Let’s start with a warning: Today’s reading is hard to understand. Like this part which says, “You are no longer foreigners and strangers, but fellow citizens with God’s people and also members of his household.” What is the apostle Paul talking about?
To answer that, we need to do a real quick history lesson. From the Bible’s view of things, the whole world is divided into two types of people, Jews and Gentiles. Have you heard that before? It especially is a feature when you read the Old Testament of the Bible.
The Jews were God’s special people. They were descendants of a man named Abraham. His grandson was Jacob. Jacob’s name was changed to Israel, and he had 12 sons that we often call—you guessed it—the children of Israel. One of Israel’s sons was Judah, and after a while his was the only group left intact and in the Promised Land. After a time away from their land, they returned. The people of Judah became known as the Jews. God told these people that the Messiah (the name for God’s “special chosen one”) would come from their family! He gave the Jews his Word, his commands, and his promises. These promises were always meant for them. But not just for them. Remember the two types of people in the Bible? Jews and those who were not Jews. They were called Gentiles. God’s promises were meant for both types of people.
At Jesus’ time, the Jewish people had forgotten their purpose—to be a light and hope for the Gentiles. At Paul’s time, the thought was that if you were a Jew you were God’s child, but if you were a Gentile you were outside the family. But then… Jesus arrived! He came from the family of Judah, but he came for both types of people. In Jesus, there is no more Jew or Gentile. God has reconciled (made peace with) the whole world. He has won forgiveness and, life, and peace for all. In Jesus, Paul says, you are no longer strangers or foreigners, you are actual members of his household! You are no longer outsiders or even second-class citizens. You are members of God’s own family, his forgiven, dearly loved children! With all the benefits. Inheritance. Eternal life. A Father who promises to give you whatever you ask for as you ask in line with his will. Wow.
Are you a Jew or a Gentile? It doesn’t matter. Jesus announces peace to both. No one is excluded. You can be at peace in him. That makes a huge difference in the way we live our lives. It makes a huge difference in the way we deal with people who are way different than we are. Let’s invite them into God’s house too, that we all might live at peace with God and at peace with each other too.
Lord Jesus, thank you for coming into our world to bring peace. Help us to live in peace, with God and with one another. Amen.
The questions below are to help families discuss this devotion. The questions are divided by age group as suggestions, but anyone could reflect on any of the questions as they desire.
Questions for Younger Children
- Who were the two different types of people in today’s devotion?
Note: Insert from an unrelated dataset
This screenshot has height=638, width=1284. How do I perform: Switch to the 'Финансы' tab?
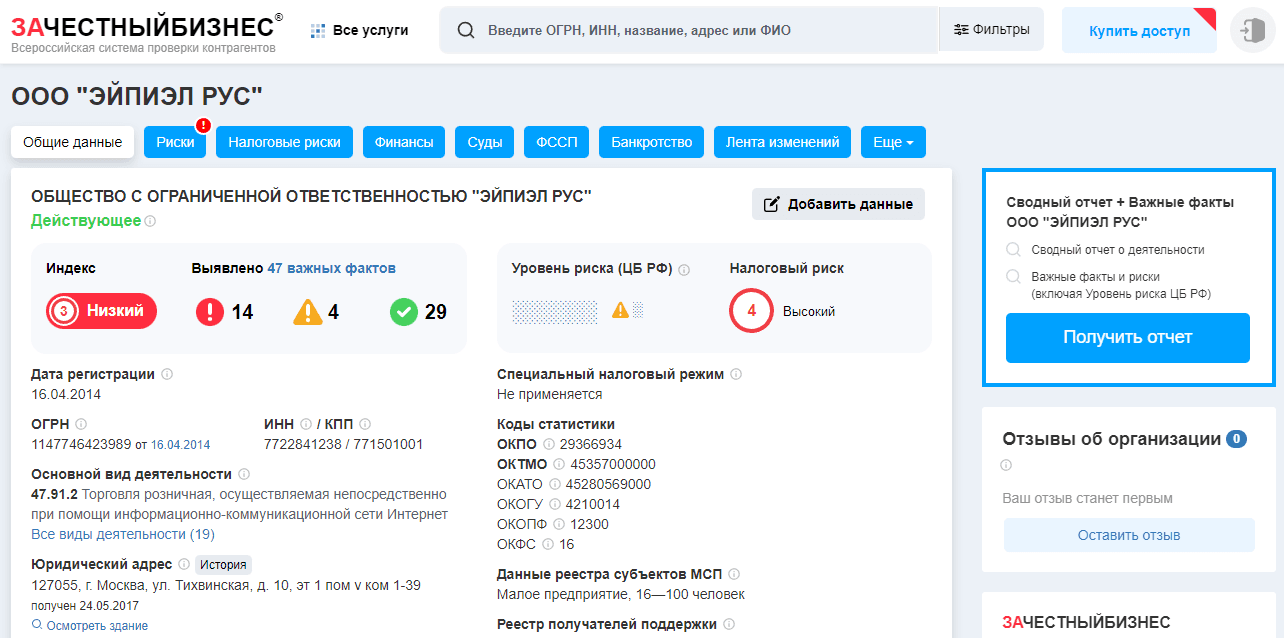pyautogui.click(x=403, y=142)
Which one are you?
- Which people did God bring into his family?
Questions for Elementary Age Children
- What’s the difference between a Jew and a Gentile?
- How did God bring Jews and Gentiles together into one family?
Questions for Middle School and Above
- Discuss the different types of people in your church family and why that’s actually a good thing.
- What does it mean that God has reconciled the world to himself in Jesus? How will that show itself in our lives?